In another 42 countries and economies, shortages of education staff were more prevalent in public schools than in private schools. The largest disparities in shortages of education staff, in favour of private schools, were observed in Colombia, Greece, Portugal and Uruguay (Table V.B1.4.1). In Lithuania, public schools suffered fewer shortages of education staff than private schools.

On average across OECD countries and in 11 countries and economies, shortages of education staff were more prevalent in rural schools than in urban schools (Figure V.4.2). In five countries/economies, shortages of education staff were more prevalent in urban schools than in rural schools.

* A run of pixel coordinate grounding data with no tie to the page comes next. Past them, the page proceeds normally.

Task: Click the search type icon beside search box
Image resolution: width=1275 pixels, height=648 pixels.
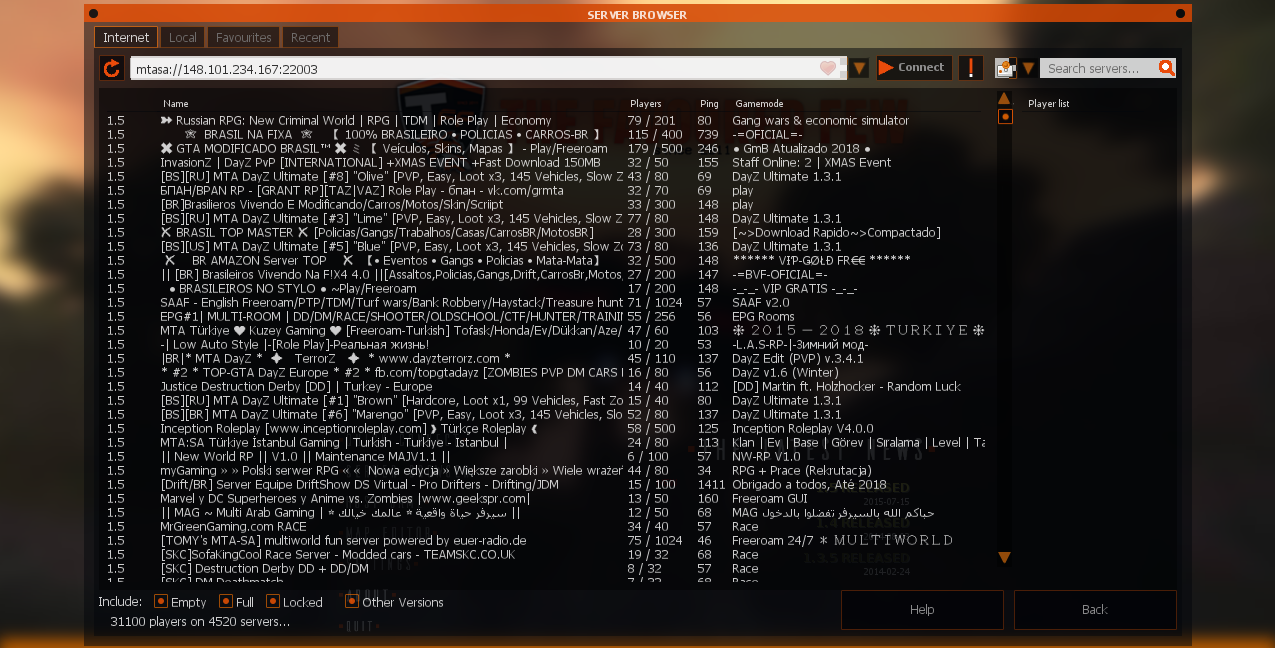Action: pyautogui.click(x=1005, y=68)
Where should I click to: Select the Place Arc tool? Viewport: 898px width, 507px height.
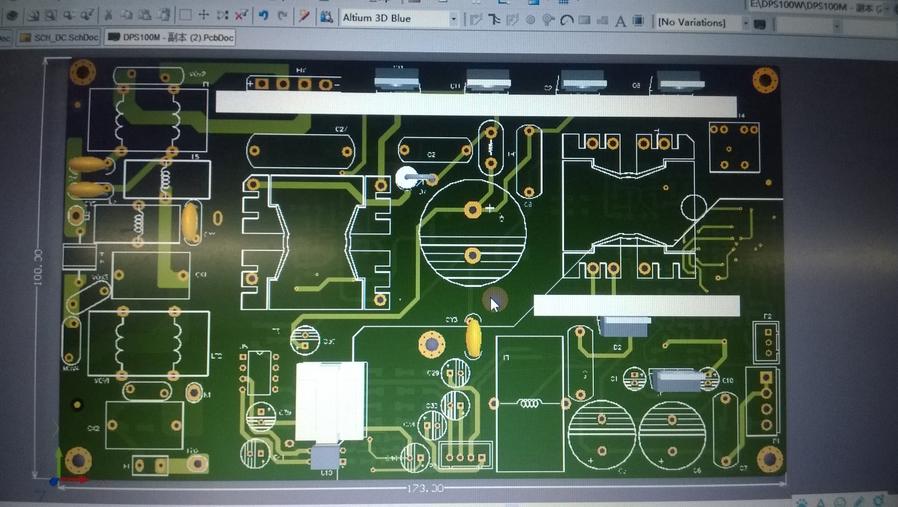pyautogui.click(x=566, y=20)
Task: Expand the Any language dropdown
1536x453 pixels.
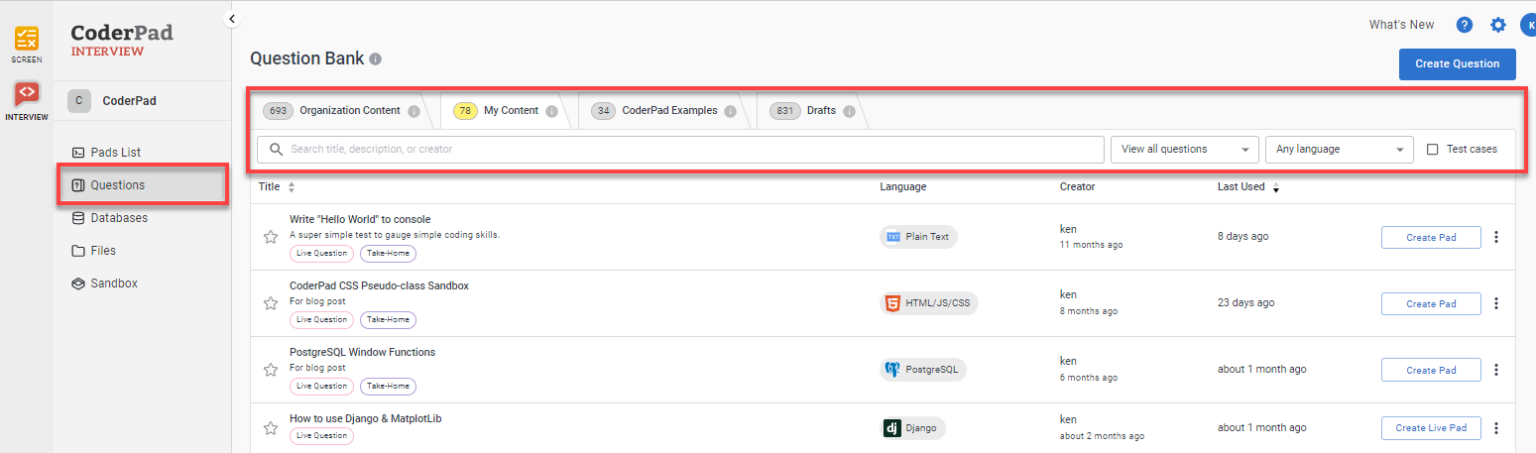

When the components of the index of shortage of education staff were examined separately, it became evident that in most countries a lack of education staff was more prevalent, according to school principals, than an inadequacy or poor qualifications of staff (Figure V.4.3). On average across OECD countries, about 27% of students attended schools whose principal reported that a lack of teaching staff hinders learning, whereas only 15% of students were enrolled in schools where inadequate or poorly qualified teaching staff hinders learning. Similarly, 33% of students attended schools whose principal reported that a lack of assisting staff hinders learning, but only 17% were in schools in which inadequate or poorly qualified assisting staff hinders learning, on average across OECD countries.

In only three countries/economies, namely Georgia, Macao [China] and Montenegro, was the incidence of inadequate or poorly qualified teaching staff more prevalent than a lack of teaching staff. Only in Macao (China) was the incidence of inadequate or poorly qualified assisting staff greater than a lack of assisting staff (Table V.B1.4.3).

Figure V.4.3 also shows that some countries suffer more from a lack of teaching staff whereas others suffer more from a lack of assisting staff, according to school principals. In Germany, Japan, Luxembourg and Saudi Arabia, at least 50% of students were in schools whose principals reported that a lack of teaching staff hinders learning. In Austria, Colombia, Greece, Jordan, Korea, Luxembourg, Morocco, Panama, Portugal, Spain and Uruguay, at least 50% of students attended schools whose principal reported that instruction is hindered by a lack of assisting staff.

Shortages in teaching and support staff were less prevalent in 2018 than in 2015, on average across OECD countries (Table V.B1.4.2). For example, the share of students in schools whose principal reported that instruction is hindered by a lack of teaching staff decreased in 25 countries since PISA 2015, and by more than 15 percentage points in France, Greece, Macao (China), Chinese Taipei and Uruguay. Similarly, the share of students in schools whose principal reported that instruction is hindered by a lack of assisting staff decreased in 25 countries, and by the widest margins in Albania, Korea, Malta, Chinese Taipei and Turkey.

Perceived shortages of education staff, as measured by the combined index of shortage of education staff, were negatively related to student achievement in reading (Figure V.4.2). In 43 countries and economies, students attending schools with greater shortages scored lower in reading than students in schools with fewer shortages of staff (Table V.B1.4.1). In 29 countries and economies, no statistically significant differences in reading scores were found between students in schools with more or fewer shortages of education staff. In four countries, students attending schools with more shortages scored higher in reading than students in schools with fewer shortages of staff.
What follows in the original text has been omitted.